Yesterday we mentioned the ridiculous rule change to baseball in the Olympics.
Each team's at-bat in the 11th inning and beyond will begin with runners on first and second bases. Teams may start the 11th at any point in their batting order... For example, a team that opts to lead off with its No. 3 hitter would begin with its No. 1 batter on second base and its No. 2 hitter on first with no outs.
Since the fundamental rules of baseball are going to be ignored, we figured we might as well suggest some of our own changes to the game:
1. In order to complete a sacrifice fly, you must in fact, sacrifice someone on your team.

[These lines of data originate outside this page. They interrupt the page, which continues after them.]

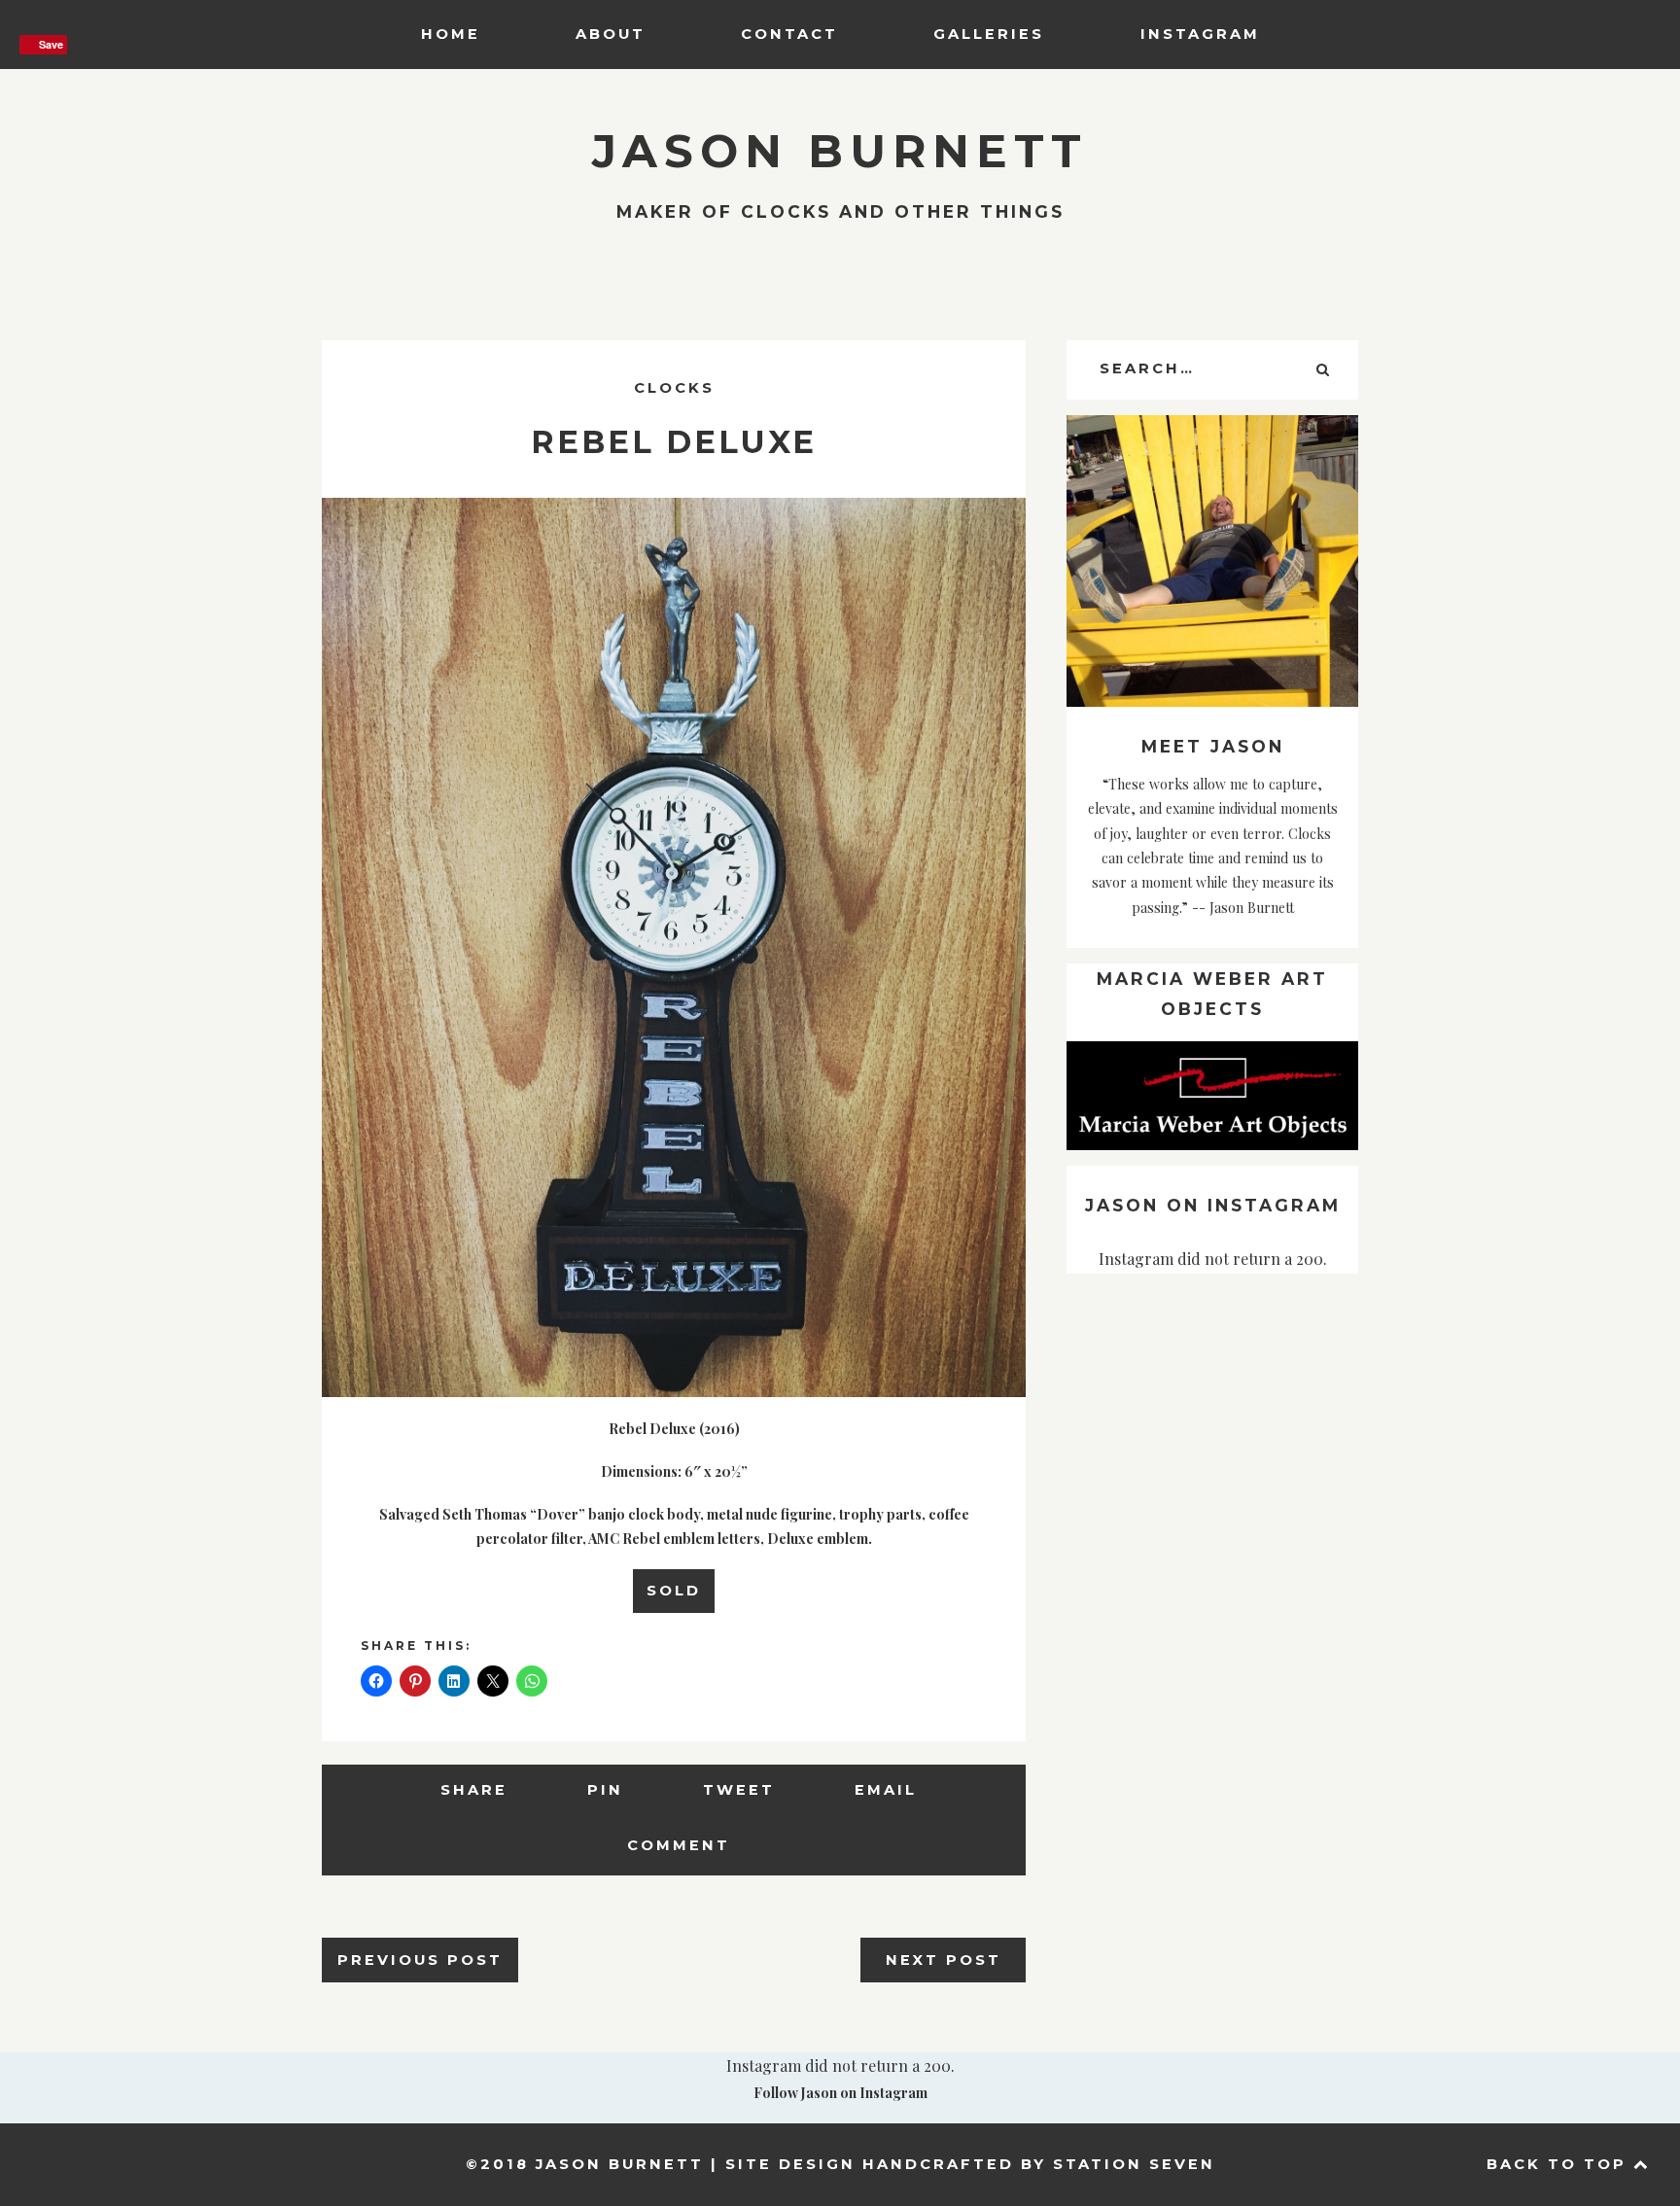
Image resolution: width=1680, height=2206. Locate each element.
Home (450, 34)
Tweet (739, 1790)
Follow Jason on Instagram (840, 2092)
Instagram (1200, 34)
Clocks (674, 388)
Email (886, 1790)
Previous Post (420, 1960)
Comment (678, 1845)
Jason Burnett (840, 151)
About (611, 34)
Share (474, 1790)
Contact (789, 34)
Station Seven (1134, 2164)
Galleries (988, 34)
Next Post (943, 1960)
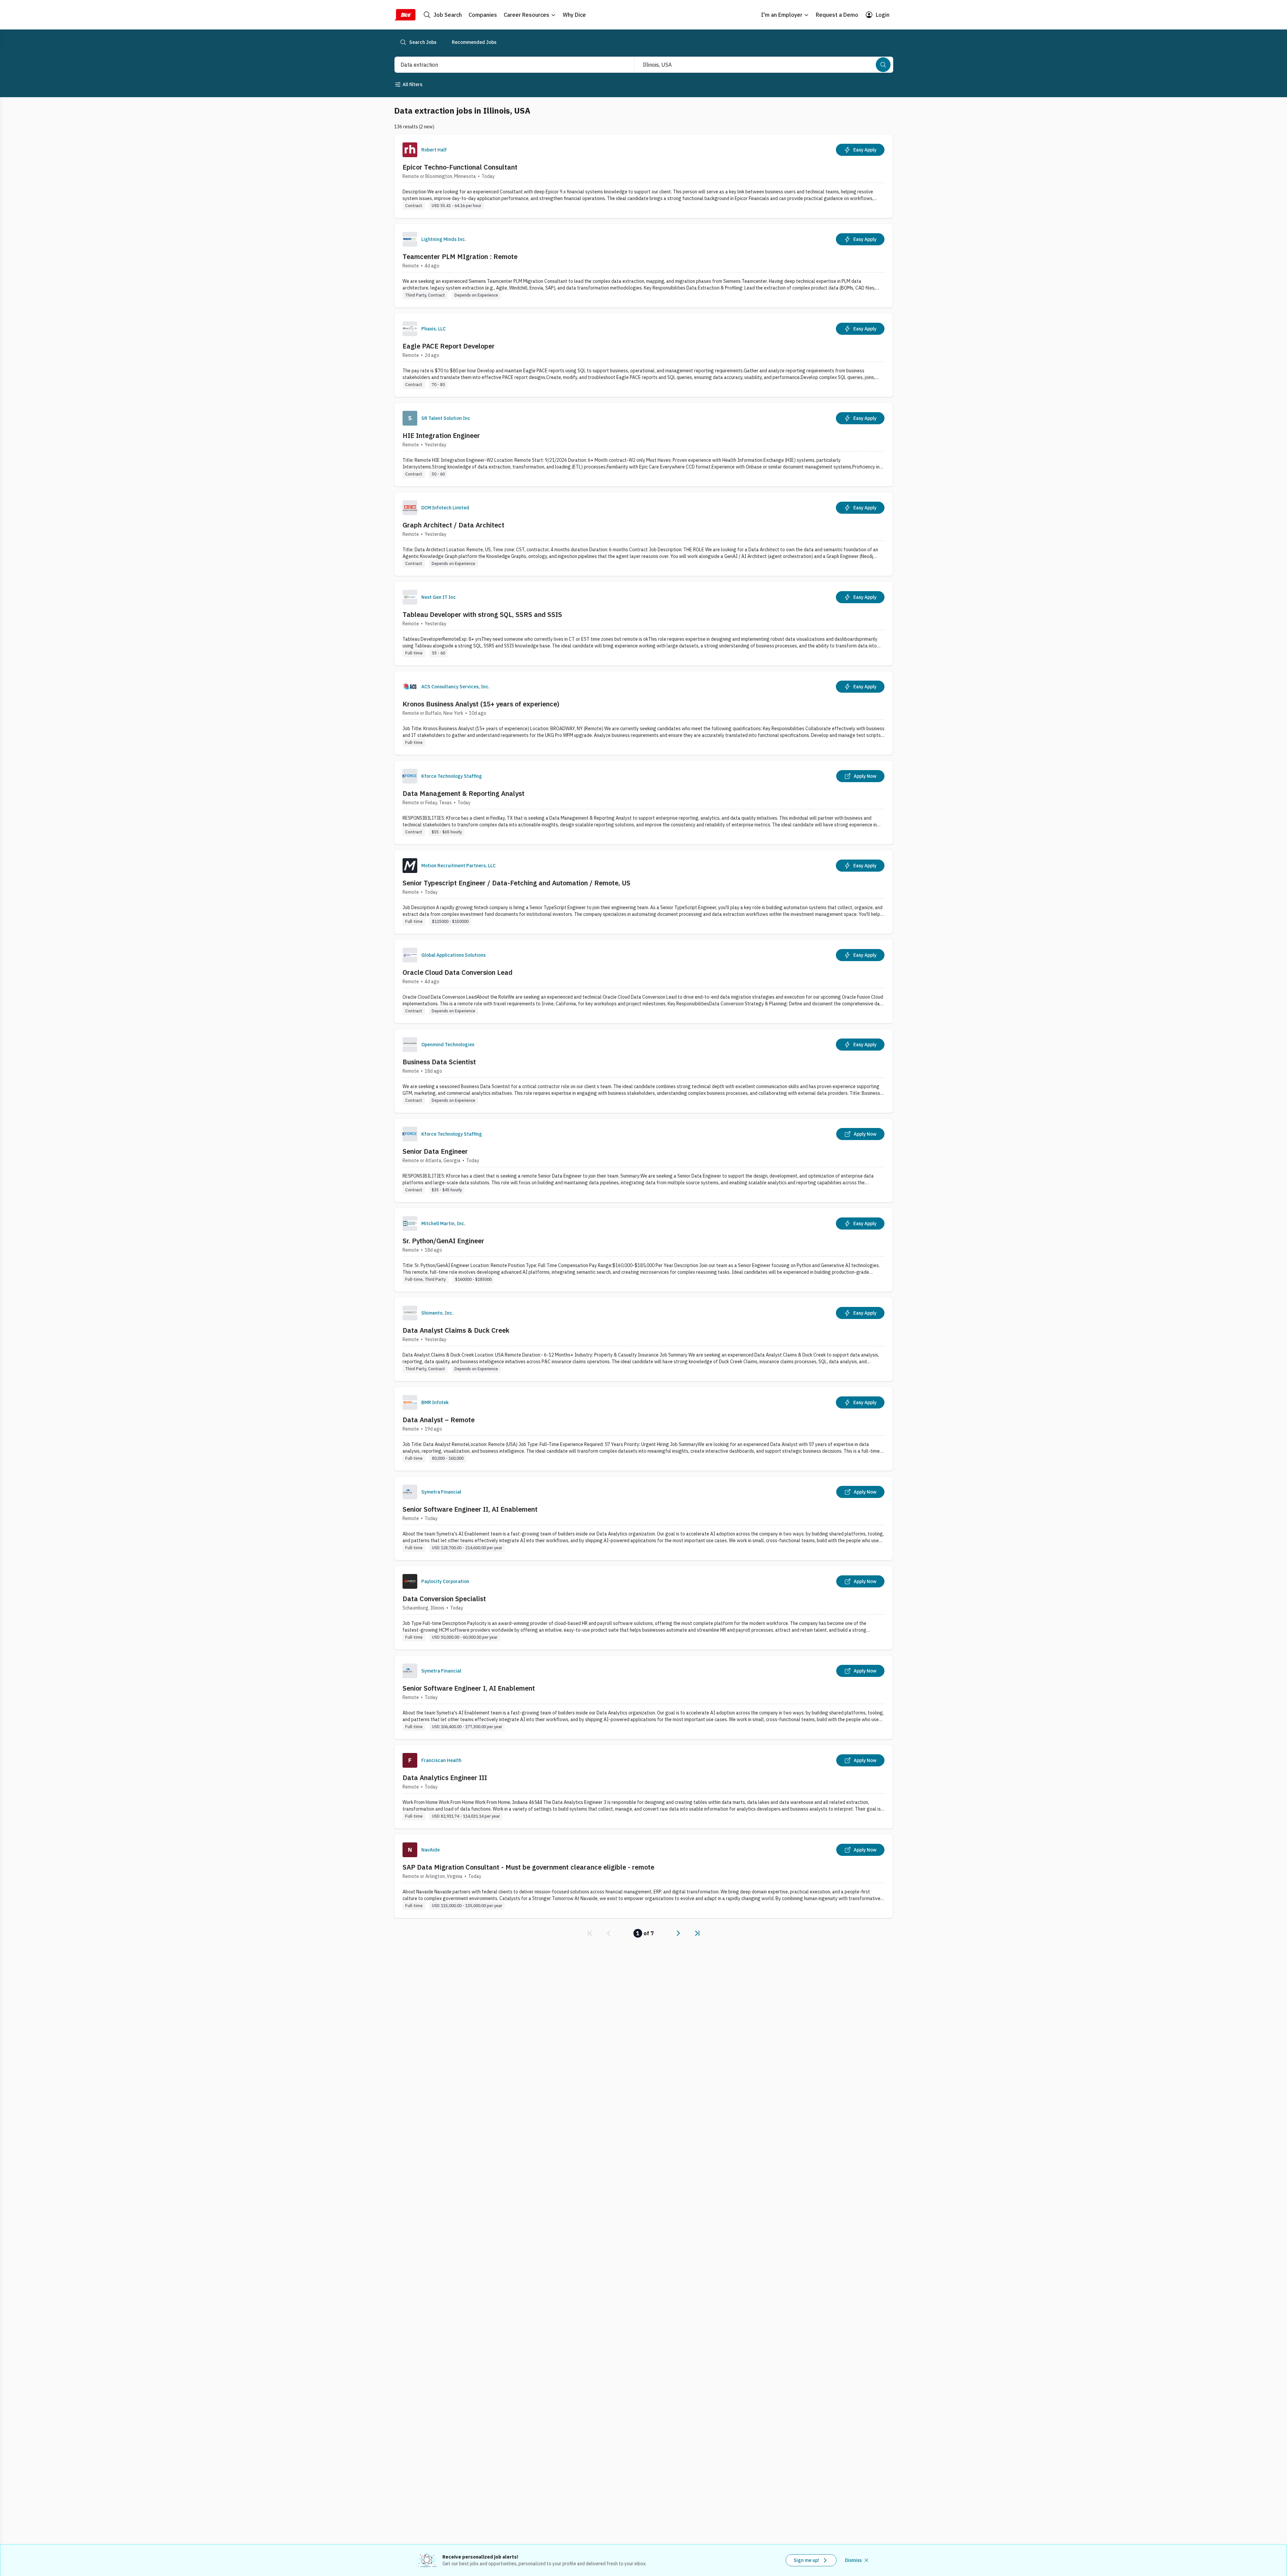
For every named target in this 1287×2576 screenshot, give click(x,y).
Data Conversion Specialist (444, 1598)
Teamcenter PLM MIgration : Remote (460, 256)
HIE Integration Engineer (441, 435)
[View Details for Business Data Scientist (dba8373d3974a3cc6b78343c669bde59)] (643, 1071)
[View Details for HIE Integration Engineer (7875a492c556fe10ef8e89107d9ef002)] (643, 444)
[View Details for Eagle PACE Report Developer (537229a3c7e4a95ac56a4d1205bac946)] (643, 355)
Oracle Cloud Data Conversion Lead (457, 972)
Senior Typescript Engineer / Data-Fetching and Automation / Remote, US (516, 882)
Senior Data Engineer (435, 1151)
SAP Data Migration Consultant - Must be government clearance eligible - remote (528, 1867)
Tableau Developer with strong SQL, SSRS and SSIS (482, 614)
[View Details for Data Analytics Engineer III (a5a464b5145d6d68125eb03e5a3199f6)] (643, 1786)
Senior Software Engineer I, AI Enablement (469, 1688)
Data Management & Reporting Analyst (464, 793)
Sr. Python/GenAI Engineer (443, 1240)
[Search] (883, 64)
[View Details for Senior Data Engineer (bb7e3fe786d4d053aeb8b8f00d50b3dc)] (643, 1160)
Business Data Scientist (439, 1061)
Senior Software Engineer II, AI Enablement (470, 1509)
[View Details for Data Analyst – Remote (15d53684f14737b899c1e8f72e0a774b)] (643, 1428)
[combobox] (507, 65)
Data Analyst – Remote (439, 1419)
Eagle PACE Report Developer (449, 346)
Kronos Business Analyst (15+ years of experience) (481, 703)
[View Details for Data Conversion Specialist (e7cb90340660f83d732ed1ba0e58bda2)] (643, 1607)
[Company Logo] (410, 149)
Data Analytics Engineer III (445, 1777)
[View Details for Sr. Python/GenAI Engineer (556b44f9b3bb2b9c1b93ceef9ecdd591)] (643, 1250)
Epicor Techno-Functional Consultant (460, 167)
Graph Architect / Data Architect (453, 524)
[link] (590, 1933)
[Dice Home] (405, 15)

2. The home team is determined by a race to the baseball sitting in center field (anything that's good enough for the XFL is good enough for Olympic baseball!)
3. The 7th inning stretch is replaced with:
4. There are no losers and everyone gets to bat (just like little league!)
5. You get an extra run for every Chinese baby you adopt.
6. The first base line is replaced with the Crocodile Mile.
7. The pinch hitter is brought to you by sponsor McDonald’s who provides the players. You have your choice of Ronald, Grimace, Birdie The Early Bird, and the Hamburgler. Although the Hamburgler is a much better pinch runner with his penchant for stealing things.
And I know what you're thinking, but Mayor McCheese is ineligible due to doping. We should've known...
8. Here's one that actually makes sense: The foul poll is renamed the fair poll.
9. And finally, the winner’s league gets home field in the World Series.